At least one proposal sought to cut the endowment value per student threshold by more than half, to $200,000 per student, which would force more colleges to pay the tax. As a senator, Vice President JD Vance introduced a bill in 2023 that would have levied an even higher tax — 35% — on any endowment valued at over $10 billion.

Many institutions with much lower profiles than the Harvards of the world could get taxed if lawmakers broadened the threshold for paying, Jason Delisle, a senior nonresident fellow with the Urban Institute, noted during an American Council on Education panel in February.

“There are a lot of small private liberal arts colleges that would be affected if they expanded that tax because they're small,” said Delisle, who previously served as a resident fellow with the conservative American Enterprise Institute. 

Higher taxes on investment earnings could drive more aggressive strategies at endowments to offset the levy. 

“It's pretty simple math. You're either gonna have to earn more or spend less, and the only way to earn more is to increase the risk profile in some way,” Yates said. He pointed to a range of possibilities, such as putting more money into equities or investing in fixed-income instruments, such as bonds, with higher credit (and hence default) risks. 

“It's called risk for a reason,” he added. “With risk comes potential volatility. Investment committees would have to do a lot to think through.”

‘The value of what endowments do’

The bigger worry for industry watchers is that increased endowment taxes would siphon value from the funds and ultimately drag on the functions they support.

“In our view, it’s really important to continue to protect the value of what endowments do for higher ed,” Yates said. “And we have to keep in mind that without any tax, what endowments have to do is a pretty tough job.”

That job consists of spending to support current operations while keeping ahead of inflation — which in the higher ed world is typically steeper than in the general economy — to support future generations. 
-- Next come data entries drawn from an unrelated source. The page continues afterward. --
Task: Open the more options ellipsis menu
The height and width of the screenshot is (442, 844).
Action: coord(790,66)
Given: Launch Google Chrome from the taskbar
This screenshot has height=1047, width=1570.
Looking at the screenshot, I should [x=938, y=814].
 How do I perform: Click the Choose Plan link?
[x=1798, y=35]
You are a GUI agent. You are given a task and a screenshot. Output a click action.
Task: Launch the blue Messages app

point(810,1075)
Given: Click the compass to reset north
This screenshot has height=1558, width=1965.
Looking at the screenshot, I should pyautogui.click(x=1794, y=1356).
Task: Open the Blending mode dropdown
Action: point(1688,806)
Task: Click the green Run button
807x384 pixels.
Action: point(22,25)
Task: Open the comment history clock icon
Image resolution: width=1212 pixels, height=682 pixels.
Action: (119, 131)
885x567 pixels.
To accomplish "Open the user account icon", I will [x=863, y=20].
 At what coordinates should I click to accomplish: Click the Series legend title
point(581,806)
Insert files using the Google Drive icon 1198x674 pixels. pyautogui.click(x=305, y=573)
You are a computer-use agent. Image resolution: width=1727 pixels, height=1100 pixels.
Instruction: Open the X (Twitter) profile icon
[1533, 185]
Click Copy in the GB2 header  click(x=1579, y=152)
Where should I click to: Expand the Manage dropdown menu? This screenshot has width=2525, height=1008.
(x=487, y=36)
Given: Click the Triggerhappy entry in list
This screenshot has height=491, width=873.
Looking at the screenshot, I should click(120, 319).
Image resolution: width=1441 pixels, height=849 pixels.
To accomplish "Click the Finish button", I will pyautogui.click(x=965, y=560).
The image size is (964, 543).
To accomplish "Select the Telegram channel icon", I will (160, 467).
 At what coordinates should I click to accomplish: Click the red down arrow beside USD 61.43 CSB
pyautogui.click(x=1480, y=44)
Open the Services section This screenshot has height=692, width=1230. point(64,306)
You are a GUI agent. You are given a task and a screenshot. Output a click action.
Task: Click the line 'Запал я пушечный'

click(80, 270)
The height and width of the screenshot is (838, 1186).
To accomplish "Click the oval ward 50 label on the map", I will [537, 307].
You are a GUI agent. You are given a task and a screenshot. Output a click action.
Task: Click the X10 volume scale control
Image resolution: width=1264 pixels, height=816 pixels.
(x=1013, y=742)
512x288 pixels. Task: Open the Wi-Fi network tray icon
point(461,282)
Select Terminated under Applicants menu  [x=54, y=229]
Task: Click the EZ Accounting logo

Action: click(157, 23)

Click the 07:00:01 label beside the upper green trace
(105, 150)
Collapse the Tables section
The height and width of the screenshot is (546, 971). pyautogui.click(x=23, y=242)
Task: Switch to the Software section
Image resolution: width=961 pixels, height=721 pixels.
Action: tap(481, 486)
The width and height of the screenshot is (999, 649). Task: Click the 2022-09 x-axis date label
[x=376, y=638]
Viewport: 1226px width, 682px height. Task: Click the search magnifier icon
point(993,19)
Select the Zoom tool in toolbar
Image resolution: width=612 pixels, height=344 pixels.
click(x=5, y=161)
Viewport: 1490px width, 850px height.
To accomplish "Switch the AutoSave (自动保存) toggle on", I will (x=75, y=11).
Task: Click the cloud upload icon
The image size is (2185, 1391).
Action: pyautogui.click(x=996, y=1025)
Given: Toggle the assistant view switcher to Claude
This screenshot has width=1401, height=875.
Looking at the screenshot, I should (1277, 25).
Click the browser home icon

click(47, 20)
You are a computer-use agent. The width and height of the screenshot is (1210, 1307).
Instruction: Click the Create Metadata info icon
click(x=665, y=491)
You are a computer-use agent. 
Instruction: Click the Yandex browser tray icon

“You are undercutting your future and perhaps diminishing what's available year after year over time rather than enabling institutions to know that they have a steady, reliable stream of funding,” Clark said. 

Every year, NACUBO and Commonfund examine the value of endowments and what they do on college campuses. Their latest study found nearly half of endowment spending — 48.1% — went toward student aid. 

Some of the top colleges in the country rely on endowment spending to heavily subsidize tuition, in the form of institutional aid, for students with lower incomes.